• DATA FOR THIS EXERCISE:
------------------------
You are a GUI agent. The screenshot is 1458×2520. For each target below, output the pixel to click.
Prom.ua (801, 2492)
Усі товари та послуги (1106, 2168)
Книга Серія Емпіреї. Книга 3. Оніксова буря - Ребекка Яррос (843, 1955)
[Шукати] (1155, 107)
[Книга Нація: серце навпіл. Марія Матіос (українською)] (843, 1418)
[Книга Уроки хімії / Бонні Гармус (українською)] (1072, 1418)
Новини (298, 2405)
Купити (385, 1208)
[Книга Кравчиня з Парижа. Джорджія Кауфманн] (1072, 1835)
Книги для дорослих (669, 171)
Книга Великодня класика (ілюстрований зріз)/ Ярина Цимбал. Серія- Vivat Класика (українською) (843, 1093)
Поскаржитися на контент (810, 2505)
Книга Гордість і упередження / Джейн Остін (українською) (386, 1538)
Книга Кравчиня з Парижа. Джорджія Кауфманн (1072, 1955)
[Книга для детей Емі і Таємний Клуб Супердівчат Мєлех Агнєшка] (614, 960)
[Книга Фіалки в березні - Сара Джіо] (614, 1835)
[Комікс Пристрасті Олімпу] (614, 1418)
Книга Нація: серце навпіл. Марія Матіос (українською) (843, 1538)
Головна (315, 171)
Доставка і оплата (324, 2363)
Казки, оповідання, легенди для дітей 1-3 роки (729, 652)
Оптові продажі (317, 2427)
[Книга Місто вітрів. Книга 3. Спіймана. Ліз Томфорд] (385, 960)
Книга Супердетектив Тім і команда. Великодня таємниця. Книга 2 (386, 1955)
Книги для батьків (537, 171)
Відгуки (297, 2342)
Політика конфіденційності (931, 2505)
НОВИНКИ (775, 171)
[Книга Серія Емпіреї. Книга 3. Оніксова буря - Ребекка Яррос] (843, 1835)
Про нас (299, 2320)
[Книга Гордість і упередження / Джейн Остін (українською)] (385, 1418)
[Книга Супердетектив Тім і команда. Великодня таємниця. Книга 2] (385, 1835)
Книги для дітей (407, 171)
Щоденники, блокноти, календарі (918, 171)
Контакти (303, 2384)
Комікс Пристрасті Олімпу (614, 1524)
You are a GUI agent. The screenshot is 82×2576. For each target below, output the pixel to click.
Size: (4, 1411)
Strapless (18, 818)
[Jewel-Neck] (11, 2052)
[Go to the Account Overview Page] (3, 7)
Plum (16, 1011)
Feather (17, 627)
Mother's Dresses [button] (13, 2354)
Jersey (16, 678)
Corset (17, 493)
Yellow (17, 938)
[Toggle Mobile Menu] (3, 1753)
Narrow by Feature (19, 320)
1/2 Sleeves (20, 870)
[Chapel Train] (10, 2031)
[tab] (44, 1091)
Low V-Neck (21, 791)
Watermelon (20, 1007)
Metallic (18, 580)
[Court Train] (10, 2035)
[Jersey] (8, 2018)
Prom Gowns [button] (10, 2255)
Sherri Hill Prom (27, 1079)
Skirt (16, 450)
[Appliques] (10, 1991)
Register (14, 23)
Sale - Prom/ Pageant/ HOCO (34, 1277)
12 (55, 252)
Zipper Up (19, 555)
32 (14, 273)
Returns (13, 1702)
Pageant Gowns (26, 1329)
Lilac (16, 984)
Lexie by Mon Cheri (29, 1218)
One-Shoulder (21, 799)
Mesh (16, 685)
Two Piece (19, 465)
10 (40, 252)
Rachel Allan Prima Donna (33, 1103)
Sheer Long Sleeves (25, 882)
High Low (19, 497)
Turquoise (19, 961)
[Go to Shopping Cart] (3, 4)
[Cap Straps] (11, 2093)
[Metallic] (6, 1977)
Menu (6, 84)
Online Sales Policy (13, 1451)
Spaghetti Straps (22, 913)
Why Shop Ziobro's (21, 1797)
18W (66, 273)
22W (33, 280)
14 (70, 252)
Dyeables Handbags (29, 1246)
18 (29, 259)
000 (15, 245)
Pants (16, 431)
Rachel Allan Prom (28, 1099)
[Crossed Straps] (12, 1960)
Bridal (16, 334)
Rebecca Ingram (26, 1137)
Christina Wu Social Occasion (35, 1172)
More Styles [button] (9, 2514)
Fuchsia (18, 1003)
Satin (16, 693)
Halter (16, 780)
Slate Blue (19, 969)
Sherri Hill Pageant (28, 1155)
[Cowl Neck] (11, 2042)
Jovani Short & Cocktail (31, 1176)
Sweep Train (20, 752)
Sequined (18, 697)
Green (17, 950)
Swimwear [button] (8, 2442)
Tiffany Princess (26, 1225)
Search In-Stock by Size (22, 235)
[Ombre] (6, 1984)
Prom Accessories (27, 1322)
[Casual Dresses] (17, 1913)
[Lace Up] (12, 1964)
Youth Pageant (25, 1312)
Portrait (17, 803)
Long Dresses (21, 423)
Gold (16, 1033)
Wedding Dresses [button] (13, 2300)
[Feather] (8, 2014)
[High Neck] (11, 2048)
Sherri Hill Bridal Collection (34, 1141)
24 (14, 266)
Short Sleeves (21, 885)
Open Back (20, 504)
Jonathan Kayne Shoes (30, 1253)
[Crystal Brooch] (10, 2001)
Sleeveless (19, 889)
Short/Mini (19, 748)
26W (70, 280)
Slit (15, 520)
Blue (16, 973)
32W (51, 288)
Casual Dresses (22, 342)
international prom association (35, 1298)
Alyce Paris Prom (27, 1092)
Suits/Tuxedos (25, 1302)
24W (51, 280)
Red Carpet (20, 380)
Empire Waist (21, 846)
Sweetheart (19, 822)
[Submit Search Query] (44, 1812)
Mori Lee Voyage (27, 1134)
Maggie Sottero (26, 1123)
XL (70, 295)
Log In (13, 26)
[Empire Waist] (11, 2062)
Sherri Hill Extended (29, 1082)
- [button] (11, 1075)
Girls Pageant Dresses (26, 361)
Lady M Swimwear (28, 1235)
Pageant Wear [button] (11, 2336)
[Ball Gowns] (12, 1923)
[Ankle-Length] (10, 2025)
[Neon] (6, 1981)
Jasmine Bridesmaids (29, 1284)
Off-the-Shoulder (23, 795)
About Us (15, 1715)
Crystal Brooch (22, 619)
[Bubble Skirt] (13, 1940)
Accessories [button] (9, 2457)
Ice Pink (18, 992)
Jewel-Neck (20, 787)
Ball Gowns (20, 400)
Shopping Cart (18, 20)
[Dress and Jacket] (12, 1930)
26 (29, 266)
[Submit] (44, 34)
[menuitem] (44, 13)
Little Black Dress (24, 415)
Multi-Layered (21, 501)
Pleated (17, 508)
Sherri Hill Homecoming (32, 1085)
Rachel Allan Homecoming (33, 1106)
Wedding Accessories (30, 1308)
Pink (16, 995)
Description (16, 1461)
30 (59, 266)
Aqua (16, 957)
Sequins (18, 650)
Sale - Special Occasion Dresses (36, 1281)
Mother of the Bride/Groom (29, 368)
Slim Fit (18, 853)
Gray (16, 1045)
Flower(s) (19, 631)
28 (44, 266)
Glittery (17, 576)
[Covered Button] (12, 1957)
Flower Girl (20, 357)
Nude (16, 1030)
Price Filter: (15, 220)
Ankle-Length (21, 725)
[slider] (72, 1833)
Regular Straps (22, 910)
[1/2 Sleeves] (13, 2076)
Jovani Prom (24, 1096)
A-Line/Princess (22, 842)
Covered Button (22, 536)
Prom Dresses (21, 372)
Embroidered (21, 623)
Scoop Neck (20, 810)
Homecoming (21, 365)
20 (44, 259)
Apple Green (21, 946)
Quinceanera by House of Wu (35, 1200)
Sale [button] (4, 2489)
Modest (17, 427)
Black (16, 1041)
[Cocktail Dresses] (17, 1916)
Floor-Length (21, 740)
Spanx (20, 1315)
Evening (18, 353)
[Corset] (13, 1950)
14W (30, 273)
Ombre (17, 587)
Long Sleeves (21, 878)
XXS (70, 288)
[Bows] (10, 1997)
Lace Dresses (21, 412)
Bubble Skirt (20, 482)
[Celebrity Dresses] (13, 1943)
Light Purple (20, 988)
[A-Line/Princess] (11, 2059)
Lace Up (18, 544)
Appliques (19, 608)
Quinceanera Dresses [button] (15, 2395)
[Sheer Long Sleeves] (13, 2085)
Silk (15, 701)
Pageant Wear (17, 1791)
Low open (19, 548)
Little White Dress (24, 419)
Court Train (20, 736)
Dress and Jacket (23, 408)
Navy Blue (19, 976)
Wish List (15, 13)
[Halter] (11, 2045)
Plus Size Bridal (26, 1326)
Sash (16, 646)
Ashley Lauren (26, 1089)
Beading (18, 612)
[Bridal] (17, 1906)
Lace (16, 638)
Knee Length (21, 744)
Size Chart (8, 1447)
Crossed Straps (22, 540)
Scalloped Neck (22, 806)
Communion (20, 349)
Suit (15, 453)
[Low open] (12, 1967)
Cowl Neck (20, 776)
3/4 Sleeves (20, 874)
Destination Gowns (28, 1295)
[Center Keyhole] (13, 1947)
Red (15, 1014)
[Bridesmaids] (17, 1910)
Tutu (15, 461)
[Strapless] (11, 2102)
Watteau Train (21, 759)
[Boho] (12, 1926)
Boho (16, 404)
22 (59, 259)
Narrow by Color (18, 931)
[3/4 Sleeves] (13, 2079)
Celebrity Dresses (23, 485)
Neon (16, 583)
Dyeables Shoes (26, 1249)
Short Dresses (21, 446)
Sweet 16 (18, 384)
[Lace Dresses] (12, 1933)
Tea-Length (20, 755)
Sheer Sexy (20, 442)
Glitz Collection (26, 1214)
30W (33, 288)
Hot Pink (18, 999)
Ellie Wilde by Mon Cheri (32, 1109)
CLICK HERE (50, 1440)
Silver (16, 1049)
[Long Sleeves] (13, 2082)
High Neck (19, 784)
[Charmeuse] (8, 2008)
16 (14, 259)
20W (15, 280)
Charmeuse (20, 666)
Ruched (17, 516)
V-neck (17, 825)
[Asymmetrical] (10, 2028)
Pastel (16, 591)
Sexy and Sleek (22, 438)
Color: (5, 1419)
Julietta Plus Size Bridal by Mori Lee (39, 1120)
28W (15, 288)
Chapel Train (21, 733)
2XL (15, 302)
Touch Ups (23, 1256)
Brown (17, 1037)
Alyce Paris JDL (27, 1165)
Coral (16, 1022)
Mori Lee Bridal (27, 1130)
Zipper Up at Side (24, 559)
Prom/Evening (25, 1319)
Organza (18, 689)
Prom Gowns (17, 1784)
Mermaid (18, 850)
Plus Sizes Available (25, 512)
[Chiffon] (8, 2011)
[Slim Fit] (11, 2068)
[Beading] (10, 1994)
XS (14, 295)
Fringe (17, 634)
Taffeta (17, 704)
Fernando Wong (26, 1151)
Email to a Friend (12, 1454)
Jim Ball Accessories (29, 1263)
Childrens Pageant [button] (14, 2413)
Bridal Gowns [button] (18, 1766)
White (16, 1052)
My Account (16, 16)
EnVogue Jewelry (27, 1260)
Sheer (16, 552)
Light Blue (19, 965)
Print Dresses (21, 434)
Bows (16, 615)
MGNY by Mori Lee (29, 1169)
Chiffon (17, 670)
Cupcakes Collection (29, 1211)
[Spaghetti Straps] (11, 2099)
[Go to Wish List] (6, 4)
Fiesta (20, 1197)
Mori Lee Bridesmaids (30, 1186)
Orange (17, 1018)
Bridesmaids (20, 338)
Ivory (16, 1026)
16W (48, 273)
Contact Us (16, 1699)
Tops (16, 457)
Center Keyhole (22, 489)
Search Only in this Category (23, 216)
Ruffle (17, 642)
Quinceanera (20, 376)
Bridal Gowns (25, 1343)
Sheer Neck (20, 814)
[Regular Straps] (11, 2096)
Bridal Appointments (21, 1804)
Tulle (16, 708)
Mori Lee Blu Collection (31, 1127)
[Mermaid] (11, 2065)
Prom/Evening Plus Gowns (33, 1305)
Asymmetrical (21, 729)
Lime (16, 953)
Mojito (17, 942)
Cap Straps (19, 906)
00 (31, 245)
------------------------
• WHAT IS REQUIRED:
Both the line containing "Mori Lee Voyage (27, 1134)" and the line containing "Crystal Brooch (22, 619)" belong in the answer. Print them and every line above that falls between them exactly, and no others.

• FINISHED EXERCISE:
Mori Lee Voyage (27, 1134)
Maggie Sottero (26, 1123)
XL (70, 295)
Log In (13, 26)
[Empire Waist] (11, 2062)
Sherri Hill Extended (29, 1082)
- [button] (11, 1075)
Girls Pageant Dresses (26, 361)
Lady M Swimwear (28, 1235)
Pageant Wear [button] (11, 2336)
[Ball Gowns] (12, 1923)
[Ankle-Length] (10, 2025)
[Neon] (6, 1981)
Jasmine Bridesmaids (29, 1284)
Off-the-Shoulder (23, 795)
About Us (15, 1715)
Crystal Brooch (22, 619)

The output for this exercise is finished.